» WORK TASK:
Check every line of the records below for the string "beside", then report only how many lines have it.

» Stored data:
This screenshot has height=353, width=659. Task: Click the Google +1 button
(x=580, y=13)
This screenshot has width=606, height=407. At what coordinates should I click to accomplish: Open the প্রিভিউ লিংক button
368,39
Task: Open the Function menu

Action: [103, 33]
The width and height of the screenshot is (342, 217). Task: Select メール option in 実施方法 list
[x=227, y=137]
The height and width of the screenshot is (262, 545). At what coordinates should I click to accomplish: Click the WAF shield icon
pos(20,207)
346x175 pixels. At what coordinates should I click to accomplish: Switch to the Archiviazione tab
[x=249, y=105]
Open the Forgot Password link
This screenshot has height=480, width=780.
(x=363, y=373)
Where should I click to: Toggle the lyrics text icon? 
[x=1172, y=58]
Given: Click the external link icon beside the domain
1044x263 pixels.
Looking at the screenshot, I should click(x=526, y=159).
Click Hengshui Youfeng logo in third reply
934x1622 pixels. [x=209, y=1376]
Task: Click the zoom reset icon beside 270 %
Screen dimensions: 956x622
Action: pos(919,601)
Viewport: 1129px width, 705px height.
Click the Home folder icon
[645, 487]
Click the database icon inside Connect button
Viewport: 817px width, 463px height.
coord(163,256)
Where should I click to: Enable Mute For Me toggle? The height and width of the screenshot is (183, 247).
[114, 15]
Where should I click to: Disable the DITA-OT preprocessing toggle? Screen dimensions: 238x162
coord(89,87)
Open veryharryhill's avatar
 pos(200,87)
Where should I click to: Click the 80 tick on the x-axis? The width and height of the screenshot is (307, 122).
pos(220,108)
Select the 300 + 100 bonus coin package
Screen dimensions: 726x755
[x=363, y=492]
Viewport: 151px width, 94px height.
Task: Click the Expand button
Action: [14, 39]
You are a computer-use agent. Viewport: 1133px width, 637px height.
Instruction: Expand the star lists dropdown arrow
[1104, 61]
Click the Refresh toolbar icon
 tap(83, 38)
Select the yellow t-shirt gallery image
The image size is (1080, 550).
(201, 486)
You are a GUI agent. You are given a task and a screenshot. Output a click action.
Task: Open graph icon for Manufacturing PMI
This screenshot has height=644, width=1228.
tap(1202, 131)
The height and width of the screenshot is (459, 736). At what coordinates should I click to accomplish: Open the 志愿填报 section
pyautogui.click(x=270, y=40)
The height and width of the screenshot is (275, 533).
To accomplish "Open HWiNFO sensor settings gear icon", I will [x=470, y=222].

» TASK RESPONSE:
2